The year is 1962, and in the midst of the Cold War, a new enemy has emerged in the form of alien invaders called the Zujari. With a covert military organization already in place to defend against an attack from the Russians, CIA special agent William Carter is recruited by the Bureau of Strategic Emergency Command and tasked with neutralizing the extraterrestrial threat without creating mass panic across the country. But while aliens and the 1960s seemingly go hand in hand, whether or not it makes for a great gaming experience is another question. Though “The Bureau: XCOM Declassified” looks pretty good for a title that’s been in development since 2006, it lacks the polish and quality that you’d expect from a studio like 2K Games.

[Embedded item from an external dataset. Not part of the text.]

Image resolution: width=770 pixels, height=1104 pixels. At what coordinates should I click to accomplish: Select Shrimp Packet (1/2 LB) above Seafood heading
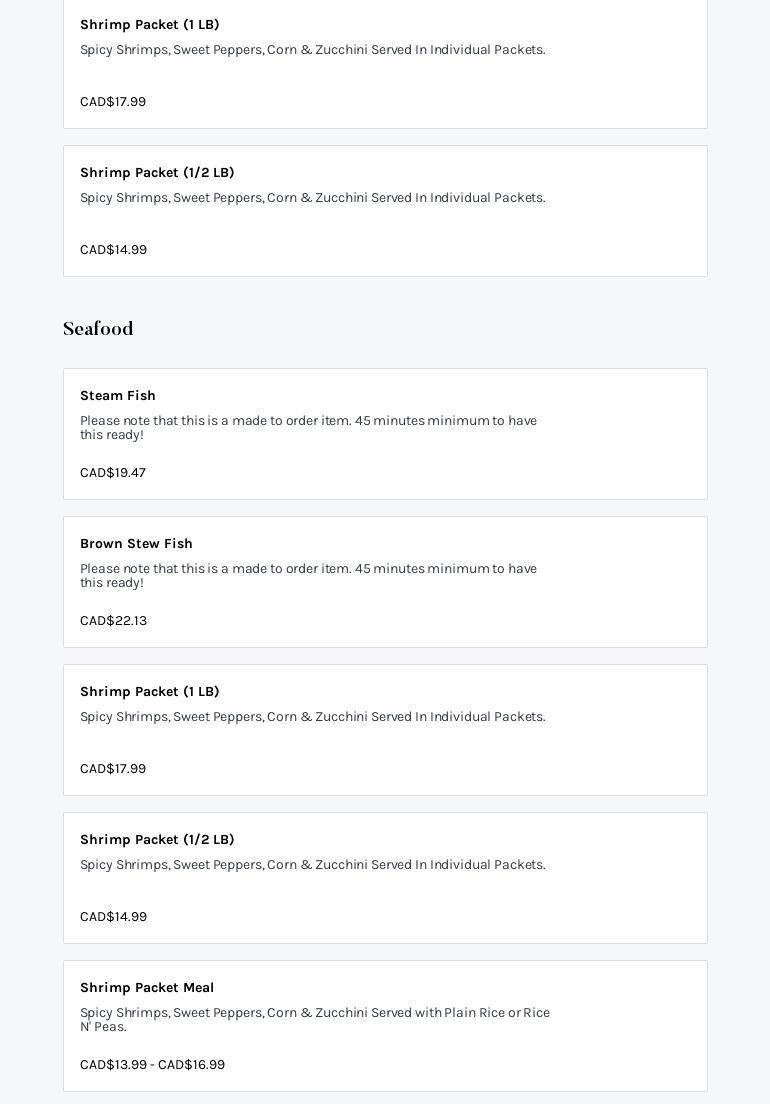(x=157, y=173)
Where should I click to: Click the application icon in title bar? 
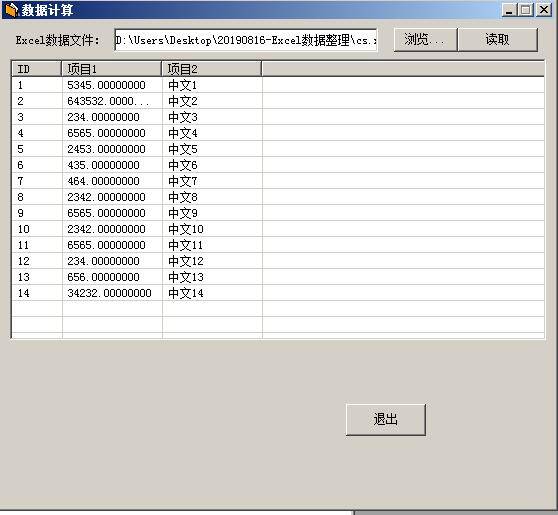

Most of your time in the game is spent doing one of two things: going on field missions and running errands around Bureau HQ, the latter of which is mostly comprised of boring dialogue sequences that might not feel so laborious if any of it actually mattered. But despite a deceptively intricate storyline, most of the information you receive over the course of the campaign is supplemental at best, but generally just a big waste of time. Thankfully, the missions themselves are fun, although not incredibly difficult once you get a hang of things. Though there’s a bit of a learning curve at first (especially in regards to keeping your fellow agents alive), as your squad mates level up and receive increased health and new abilities, they become even more powerful than your enemies. Case in point: One of the big boss fights was practically over before I even had the chance to pull the trigger on my sweet alien grenade launcher.